Mais dans la pratique, le premier principe incontournable à respecter est celui de la proximité. Les patients les plus graves que nous voyons aux urgences, les consultations cardiologiques d'urgence (CCU) sont les mêmes sur tout le territoire, mais la périodicité est différente : on voit davantage d'infarctus à Laval qu'à Clamecy. Il faut donc la même technicité partout, et par conséquent un niveau de formation élevé. Évitons les combats d'arrière-garde : nous avons tous été formés sur le terrain, mais cette époque est terminée.

En revanche, l'organisation des services doit être intelligente : un service d'urgence peut tout à fait associer des généralistes, des urgentistes et des gériatres.

Pour répondre au besoin de proximité, il faut s'interroger sur le nombre de services d'urgence qui seront ouverts en permanence. C'est l'objet de la réforme du régime des autorisations. Peut-être faudrait-il organiser les soins d'urgence de proximité en maintenant en priorité les SMUR. Deux lignes de garde ne se justifient pas pour une activité limitée. On a aujourd'hui vraiment intérêt à partager la pénibilité des services et à maintenir un bon niveau de technicité. Il faut que les urgentistes tournent sur les sites, en priorisant les choses. À titre personnel, je ne suis pas sûr qu'il faille s'évertuer à maintenir ouvertes toutes les structures d'urgence, même si cela pose des problèmes de transport. J'ai audité l'hôpital de Laval : on ferme les urgences dans le chef-lieu alors qu'il y a deux lignes de gardes complètes dans chacune des deux structures d'urgence périphériques. Pourquoi en est-on là ? La pénibilité n'est certainement pas la même ; nous n'avons pas réussi à mettre en place l'uniformité de prise en charge sur un territoire.

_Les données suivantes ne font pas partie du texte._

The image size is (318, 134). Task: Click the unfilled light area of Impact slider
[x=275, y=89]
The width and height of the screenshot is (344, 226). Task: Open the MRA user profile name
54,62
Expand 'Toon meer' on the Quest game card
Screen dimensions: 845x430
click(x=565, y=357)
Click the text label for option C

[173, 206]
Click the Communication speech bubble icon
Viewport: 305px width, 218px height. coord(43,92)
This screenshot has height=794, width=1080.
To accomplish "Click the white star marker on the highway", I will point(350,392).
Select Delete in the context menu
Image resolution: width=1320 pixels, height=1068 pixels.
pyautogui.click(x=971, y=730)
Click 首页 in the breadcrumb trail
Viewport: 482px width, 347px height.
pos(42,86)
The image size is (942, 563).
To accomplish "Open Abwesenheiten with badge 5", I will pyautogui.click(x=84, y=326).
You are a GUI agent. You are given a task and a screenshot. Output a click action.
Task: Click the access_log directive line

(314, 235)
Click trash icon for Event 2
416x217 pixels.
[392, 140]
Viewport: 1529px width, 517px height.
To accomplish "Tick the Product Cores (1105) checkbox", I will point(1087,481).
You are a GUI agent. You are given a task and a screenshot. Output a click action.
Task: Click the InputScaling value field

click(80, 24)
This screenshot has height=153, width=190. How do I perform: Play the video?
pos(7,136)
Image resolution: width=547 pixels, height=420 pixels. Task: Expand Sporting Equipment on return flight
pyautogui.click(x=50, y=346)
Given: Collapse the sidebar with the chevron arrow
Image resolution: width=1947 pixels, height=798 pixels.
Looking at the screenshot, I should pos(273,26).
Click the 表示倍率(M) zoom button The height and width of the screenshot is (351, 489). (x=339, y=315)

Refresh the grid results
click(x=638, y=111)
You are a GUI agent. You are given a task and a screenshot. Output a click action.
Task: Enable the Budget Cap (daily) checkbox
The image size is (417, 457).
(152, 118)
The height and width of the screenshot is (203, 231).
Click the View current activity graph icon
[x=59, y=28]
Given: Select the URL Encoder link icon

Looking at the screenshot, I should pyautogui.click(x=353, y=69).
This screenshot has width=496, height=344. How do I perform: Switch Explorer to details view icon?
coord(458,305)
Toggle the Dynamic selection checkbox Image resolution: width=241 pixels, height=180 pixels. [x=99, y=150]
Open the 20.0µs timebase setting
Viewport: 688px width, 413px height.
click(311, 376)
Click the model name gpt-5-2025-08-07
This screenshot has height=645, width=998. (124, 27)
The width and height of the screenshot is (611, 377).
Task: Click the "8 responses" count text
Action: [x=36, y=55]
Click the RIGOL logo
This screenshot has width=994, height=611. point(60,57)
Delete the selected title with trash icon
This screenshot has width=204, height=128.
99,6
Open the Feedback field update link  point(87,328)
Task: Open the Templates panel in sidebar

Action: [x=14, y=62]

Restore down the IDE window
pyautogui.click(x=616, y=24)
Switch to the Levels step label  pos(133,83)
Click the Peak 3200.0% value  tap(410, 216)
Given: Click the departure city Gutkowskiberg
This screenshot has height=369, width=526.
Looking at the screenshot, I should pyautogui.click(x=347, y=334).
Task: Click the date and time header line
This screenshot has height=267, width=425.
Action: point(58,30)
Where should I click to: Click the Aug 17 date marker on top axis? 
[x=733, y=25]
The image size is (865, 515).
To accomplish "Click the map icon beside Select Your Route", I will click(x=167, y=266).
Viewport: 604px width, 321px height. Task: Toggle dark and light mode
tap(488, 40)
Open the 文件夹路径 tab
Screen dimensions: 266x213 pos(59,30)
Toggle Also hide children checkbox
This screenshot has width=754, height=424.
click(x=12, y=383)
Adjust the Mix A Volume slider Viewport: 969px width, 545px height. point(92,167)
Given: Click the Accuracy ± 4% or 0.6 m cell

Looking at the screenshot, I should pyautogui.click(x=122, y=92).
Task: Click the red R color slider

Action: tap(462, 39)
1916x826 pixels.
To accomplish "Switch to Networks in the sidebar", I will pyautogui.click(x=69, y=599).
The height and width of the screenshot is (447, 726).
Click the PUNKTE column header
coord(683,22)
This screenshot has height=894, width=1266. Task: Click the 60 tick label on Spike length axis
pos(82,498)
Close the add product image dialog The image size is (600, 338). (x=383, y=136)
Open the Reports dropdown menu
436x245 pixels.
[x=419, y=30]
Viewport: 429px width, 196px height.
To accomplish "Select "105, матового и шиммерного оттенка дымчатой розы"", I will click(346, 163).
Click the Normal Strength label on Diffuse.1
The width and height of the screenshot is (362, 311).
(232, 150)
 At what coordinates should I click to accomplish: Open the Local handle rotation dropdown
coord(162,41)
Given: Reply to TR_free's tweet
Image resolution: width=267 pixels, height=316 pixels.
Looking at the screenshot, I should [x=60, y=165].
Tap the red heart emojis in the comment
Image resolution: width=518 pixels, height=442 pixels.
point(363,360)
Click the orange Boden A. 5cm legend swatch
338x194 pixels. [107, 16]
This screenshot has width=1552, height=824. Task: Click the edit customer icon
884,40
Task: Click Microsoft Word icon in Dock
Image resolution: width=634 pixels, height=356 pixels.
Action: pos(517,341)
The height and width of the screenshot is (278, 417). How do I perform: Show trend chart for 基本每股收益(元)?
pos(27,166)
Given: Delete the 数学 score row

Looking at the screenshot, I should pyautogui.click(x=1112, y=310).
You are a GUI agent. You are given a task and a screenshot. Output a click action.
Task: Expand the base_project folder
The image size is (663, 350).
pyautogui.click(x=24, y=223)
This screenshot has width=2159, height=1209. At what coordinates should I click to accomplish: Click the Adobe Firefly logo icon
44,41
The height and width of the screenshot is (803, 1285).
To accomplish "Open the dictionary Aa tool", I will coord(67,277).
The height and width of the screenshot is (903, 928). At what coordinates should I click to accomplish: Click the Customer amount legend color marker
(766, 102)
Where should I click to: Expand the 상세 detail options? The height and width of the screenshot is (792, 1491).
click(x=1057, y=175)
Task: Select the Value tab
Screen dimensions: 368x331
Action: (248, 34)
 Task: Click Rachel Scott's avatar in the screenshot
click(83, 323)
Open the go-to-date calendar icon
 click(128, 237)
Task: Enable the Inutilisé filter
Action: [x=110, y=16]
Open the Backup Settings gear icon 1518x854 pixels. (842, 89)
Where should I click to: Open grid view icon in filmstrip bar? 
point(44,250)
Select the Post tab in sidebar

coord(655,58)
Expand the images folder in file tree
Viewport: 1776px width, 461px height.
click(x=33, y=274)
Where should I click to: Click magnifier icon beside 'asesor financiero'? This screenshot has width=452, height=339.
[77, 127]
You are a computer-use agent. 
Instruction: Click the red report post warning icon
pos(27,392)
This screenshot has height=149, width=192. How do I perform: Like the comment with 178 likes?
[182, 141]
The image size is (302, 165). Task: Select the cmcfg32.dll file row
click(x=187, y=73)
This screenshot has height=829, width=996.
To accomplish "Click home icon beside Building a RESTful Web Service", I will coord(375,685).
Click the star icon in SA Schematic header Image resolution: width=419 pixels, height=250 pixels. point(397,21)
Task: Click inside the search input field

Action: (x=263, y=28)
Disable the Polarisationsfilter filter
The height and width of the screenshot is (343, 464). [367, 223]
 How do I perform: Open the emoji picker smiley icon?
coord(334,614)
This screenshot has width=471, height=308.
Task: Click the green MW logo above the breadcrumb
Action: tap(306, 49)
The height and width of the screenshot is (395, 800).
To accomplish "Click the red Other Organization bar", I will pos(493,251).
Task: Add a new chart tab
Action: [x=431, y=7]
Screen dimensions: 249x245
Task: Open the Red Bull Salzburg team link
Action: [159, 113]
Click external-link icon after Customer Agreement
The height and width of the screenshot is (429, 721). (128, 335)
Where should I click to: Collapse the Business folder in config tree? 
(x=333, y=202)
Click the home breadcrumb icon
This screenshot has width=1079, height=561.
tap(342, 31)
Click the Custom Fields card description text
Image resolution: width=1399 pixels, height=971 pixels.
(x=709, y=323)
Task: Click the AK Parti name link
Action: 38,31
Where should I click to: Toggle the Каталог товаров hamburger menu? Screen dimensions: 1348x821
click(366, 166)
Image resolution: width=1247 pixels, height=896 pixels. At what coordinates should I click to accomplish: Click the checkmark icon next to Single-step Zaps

Docteur Caroline Brémaud. - Je partage le propos mais il faut rester vigilant. L'hôpital qui reste ouvert doit être dimensionné pour accueillir la population. Les deux services d'urgence voisins de Laval enregistrent 24 000 passages par an. Ce n'est pas négligeable. C'est pourquoi il faut bien prendre en compte les partenariats possibles et la complexité d'un territoire sur lequel il y a déjà beaucoup de médecins partageant leur temps sur plusieurs établissements. Il y a une question de distance, s'il s'agit d'aller la nuit dans un autre service lorsque le leur est fermé, et donc de qualité de vie et d'attractivité. Le changement sera complexe et politiquement très difficile ; il nécessiterait du temps et de la préparation sur le terrain. Il paraît certes assez incompréhensible qu'un chef-lieu de département ferme les urgences alors qu'elles restent ouvertes dans de plus petits hôpitaux. Pour autant, le centre hospitalier de Mayenne draine beaucoup de passages. C'est une zone en désertification médicale et les urgences ont fermé à Vitré et Fougères. En outre, il se trouve au carrefour de trois régions : Bretagne, Normandie et pays de la Loire. Ne simplifions pas trop la cartographie médicale.